**Exercise set**.
• A. Answer these questions from the homography tutorial, please:
(i) What command downloads the tutorial's source code?
(ii) How many 3D points are defined in the object frame?
(iii) Which two functions can estimate the homography?
• B. Pick up the homography tutorial right after its final line, "int main()", and carry it forward.

**Text section**.
Visual Servoing Platform  version 3.3.0 under development (2020-02-17)
Tutorial: Homography estimation from points

Introduction

This tutorial shows how to estimate an homography from points. Two cases are considered in the next sections:

Homography estimation

Note that all the material (source code) described in this section is part of ViSP source code and could be downloaded using the following command:

$ svn export https://github.com/lagadic/visp.git/trunk/tutorial/computer-vision

Let us consider the following source code also available in tutorial-homography-from-points.cpp. To resume, we do the following:

  • define four 3D points oP in an object frame,
  • define an homogeneous transformation aMo from frame a to to the object frame o,
  • define a similar homogeneous transformation bMo from frame b to to the object frame o,
  • compute the coordinates of the four 3D points in the image plane a and b. These are the matched coordinates (xa,ya) and (xb,yb) that are then used to estimate the homography using either vpHomography::DLT() or vpHomography::HLM().
#include <visp3/vision/vpHomography.h>
#include <visp3/core/vpMeterPixelConversion.h>
int main()

**Listing**.

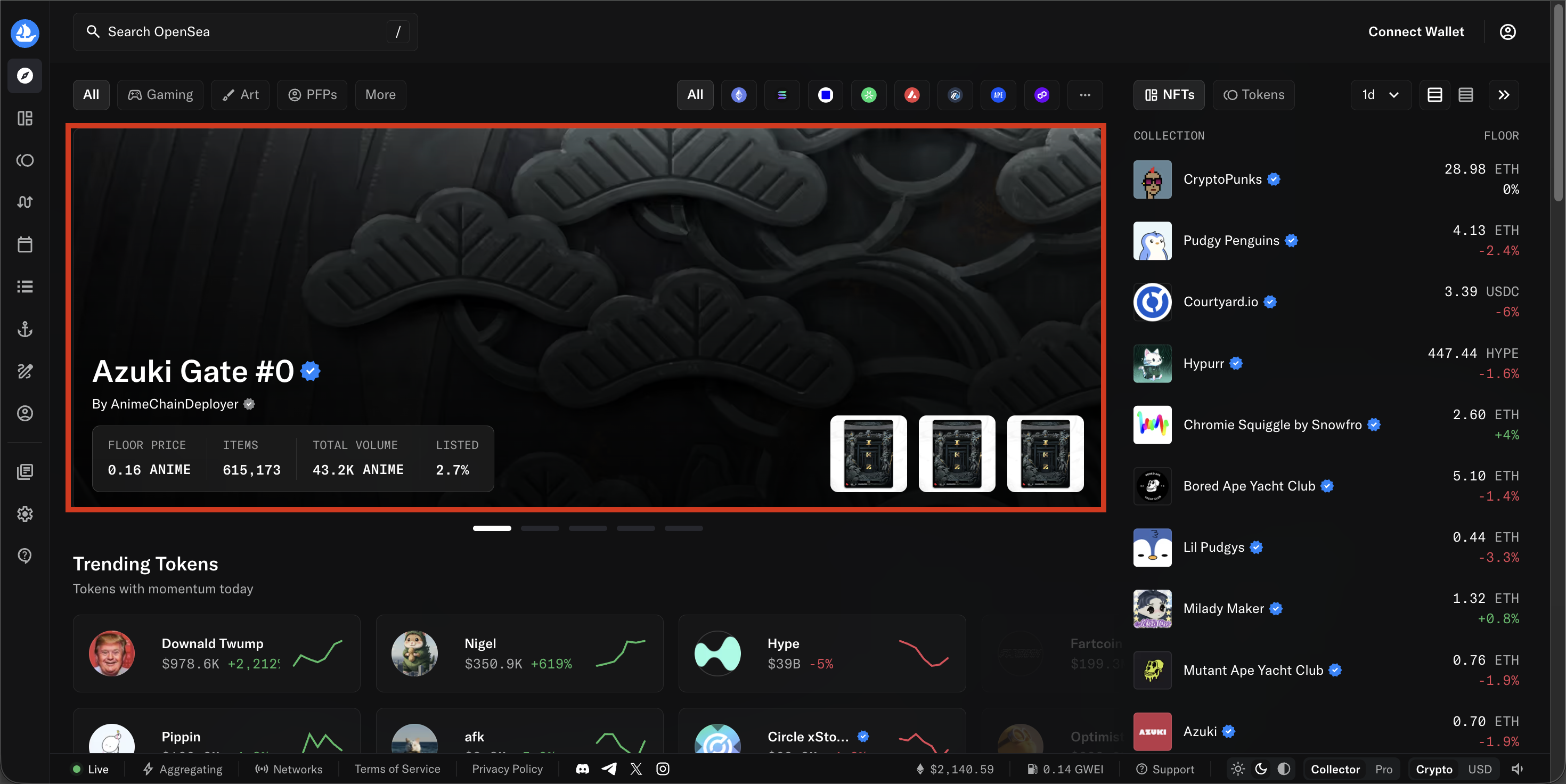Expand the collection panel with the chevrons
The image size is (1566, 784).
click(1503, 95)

...

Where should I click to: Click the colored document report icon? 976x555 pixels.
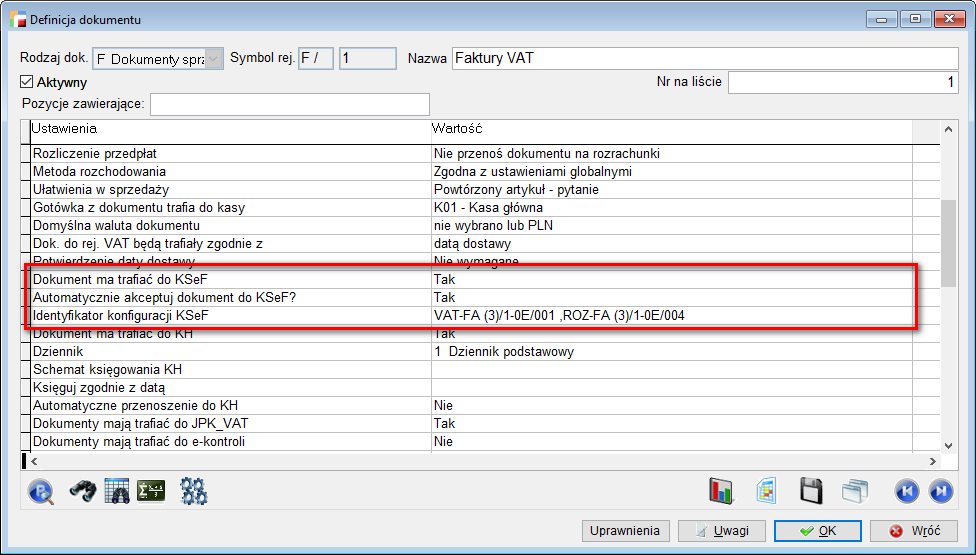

**Exercise results**.
• A.
(i) $ svn export https://github.com/lagadic/visp.git/trunk/tutorial/computer-vision
(ii) Four.
(iii) vpHomography::DLT() and vpHomography::HLM().

• B.
{
double L = 0.1;
std::vector<vpPoint> oP;
oP.push_back(vpPoint(-L, -L, 0));
oP.push_back(vpPoint(2 * L, -L, 0));
oP.push_back(vpPoint(L, 3 * L, 0));
oP.push_back(vpPoint(-L, 4 * L, 0));
vpHomogeneousMatrix bMo(0.1, 0, 1, 0, vpMath::rad(15), 0);
vpHomogeneousMatrix aMb(0.2, -0.1, 0.1, vpMath::rad(-3), vpMath::rad(20), vpMath::rad(5));
vpHomogeneousMatrix aMo = aMb * bMo;
std::vector<vpPoint> aP(4), bP(4);
std::vector<double> xa(4), ya(4), xb(4), yb(4);
for (unsigned int i = 0; i < 4; i++) {
oP[i].project(aMo);
xa[i] = oP[i].get_x();
ya[i] = oP[i].get_y();
oP[i].project(bMo);
xb[i] = oP[i].get_x();
yb[i] = oP[i].get_y();
}
vpHomography::DLT(xb, yb, xa, ya, aHb, true);
std::cout << "Estimated homography using DLT:\n" << aHb / aHb[2][2] << std::endl;
vpHomography::HLM(xb, yb, xa, ya, true, aHb);
std::cout << "Estimated homography using HLM:\n" << aHb / aHb[2][2] << std::endl;
vpColVector n;
aHb.computeDisplacement(aRb, atb, n);
std::cout << "\nEstimated displacement:" << std::endl;
std::cout << " atb: " << atb.t() << std::endl;
atub.buildFrom(aRb);
std::cout << " athetaub: ";
for (unsigned int i = 0; i < 3; i++)
std::cout << vpMath::deg(atub[i]) << " ";
std::cout << std::endl;
std::cout << " n: " << n.t() << std::endl;
vpImagePoint iPa, iPb;
vpMeterPixelConversion::convertPoint(cam, xb[3], yb[3], iPb);
vpMeterPixelConversion::convertPoint(cam, xa[3], ya[3], iPa);
std::cout << "Ground truth: Point 3 in pixels in frame b: " << iPb << std::endl;
std::cout << "Ground truth: Point 3 in pixels in frame a: " << iPa << std::endl;
// Project the position in pixel of point 3 from the homography
std::cout << "Estimation from homography: Point 3 in pixels in frame a: " << vpHomography::project(cam, aHb, iPb)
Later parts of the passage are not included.